Diane James MEP’s Statement on the European Court of Justice ruling in Cases C-157/15
UK Employers may bar staff from wearing visible religious symbols, the European Union’s top court has ruled in its first decision on the issue of women wearing Islamic headscarves at work.
“An internal rule of an undertaking which prohibits the visible wearing of any political, philosophical or religious sign does not constitute direct discrimination,” the Court said in a statement. However, in the absence of such a rule, the willingness of an employer to take account of the wishes of a customer no longer to have the employer’s services provided by a worker wearing an Islamic headscarf cannot be considered an occupational requirement that could rule out discrimination.
“This ruling will have severe ramifications across European Member States, and will cause a wide debate on the highly sensitive fault lines between personal religious freedoms, and the property rights of business owners to dictate dress terms. For those countries with significant populations where the headscarf is viewed as part of their cultural heritage and against a backdrop of elections too, this subject will remain topical for much of 2017.

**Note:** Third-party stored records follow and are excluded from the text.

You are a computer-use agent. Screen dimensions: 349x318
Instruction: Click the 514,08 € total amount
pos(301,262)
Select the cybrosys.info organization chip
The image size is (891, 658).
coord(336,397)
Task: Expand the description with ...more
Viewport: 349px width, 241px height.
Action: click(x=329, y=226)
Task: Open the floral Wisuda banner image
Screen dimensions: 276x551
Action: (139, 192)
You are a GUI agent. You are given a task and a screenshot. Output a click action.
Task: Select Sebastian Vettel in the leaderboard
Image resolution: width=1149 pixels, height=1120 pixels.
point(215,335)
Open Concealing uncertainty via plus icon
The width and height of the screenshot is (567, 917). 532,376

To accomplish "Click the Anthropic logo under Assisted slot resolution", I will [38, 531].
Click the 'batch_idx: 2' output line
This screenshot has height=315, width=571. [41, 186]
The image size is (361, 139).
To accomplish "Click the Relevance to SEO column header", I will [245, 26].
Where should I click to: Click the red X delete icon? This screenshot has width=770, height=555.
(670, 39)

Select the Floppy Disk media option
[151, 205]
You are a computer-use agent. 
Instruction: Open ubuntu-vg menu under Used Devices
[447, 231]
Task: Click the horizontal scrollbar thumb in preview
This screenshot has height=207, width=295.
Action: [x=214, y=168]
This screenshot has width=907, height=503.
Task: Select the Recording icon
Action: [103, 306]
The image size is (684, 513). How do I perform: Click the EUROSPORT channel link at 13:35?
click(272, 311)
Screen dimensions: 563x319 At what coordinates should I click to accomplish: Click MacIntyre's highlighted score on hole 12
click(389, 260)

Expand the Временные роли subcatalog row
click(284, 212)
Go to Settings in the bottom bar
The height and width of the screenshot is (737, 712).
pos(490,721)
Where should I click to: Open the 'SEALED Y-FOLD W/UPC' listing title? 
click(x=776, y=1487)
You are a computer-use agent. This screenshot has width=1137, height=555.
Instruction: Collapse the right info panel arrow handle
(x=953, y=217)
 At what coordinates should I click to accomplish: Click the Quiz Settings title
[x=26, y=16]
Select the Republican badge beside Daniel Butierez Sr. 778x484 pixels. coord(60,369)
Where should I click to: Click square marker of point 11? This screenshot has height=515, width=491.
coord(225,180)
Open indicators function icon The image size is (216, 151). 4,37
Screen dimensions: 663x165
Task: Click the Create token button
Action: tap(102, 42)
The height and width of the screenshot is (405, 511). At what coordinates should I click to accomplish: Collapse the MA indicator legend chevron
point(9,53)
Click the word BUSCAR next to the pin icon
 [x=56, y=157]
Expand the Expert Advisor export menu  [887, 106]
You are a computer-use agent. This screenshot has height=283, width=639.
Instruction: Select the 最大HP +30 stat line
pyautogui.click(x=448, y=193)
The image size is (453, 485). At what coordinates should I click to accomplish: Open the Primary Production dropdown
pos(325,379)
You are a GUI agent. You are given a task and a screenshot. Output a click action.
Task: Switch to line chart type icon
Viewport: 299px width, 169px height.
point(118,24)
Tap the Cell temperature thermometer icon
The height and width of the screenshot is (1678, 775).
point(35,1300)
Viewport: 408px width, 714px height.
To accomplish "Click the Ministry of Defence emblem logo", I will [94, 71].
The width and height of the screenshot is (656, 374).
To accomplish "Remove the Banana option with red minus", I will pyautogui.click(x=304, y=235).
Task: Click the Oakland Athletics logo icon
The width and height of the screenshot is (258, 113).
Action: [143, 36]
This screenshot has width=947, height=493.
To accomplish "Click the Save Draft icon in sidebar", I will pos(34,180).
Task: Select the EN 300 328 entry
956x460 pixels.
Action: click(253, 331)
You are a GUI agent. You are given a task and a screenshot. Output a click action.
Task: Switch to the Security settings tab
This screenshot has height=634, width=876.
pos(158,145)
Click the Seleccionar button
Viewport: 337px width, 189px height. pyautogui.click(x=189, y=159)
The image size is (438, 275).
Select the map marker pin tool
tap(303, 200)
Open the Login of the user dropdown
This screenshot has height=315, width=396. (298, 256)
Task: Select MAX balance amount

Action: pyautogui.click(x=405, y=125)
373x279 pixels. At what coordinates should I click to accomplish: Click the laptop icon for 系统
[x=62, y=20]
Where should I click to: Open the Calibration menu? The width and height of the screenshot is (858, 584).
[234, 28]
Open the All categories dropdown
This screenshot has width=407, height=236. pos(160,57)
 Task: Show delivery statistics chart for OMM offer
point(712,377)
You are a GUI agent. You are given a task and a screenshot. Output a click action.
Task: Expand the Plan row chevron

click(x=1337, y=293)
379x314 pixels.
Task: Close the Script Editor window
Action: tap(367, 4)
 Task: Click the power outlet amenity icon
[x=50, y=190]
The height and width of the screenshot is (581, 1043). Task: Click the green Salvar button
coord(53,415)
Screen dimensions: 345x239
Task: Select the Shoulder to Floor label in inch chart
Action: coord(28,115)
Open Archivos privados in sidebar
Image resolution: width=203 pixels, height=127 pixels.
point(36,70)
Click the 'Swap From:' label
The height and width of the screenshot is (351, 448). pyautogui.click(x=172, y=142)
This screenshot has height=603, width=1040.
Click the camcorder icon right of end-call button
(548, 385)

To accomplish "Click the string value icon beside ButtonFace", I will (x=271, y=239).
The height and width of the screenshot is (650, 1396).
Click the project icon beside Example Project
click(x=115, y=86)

“As this ruling will affect the United Kingdom, I stress that this is a decision that should have been made by the British courts, and not be forced upon the UK by the European Union. This matter cuts to the very heart of personal liberties and property rights: it has security implications and it is wholly inappropriate for it to be imposed upon the UK. It is precisely this nature of meddling in British matters that persuaded many voters in 2016 to wish to leave the EU.”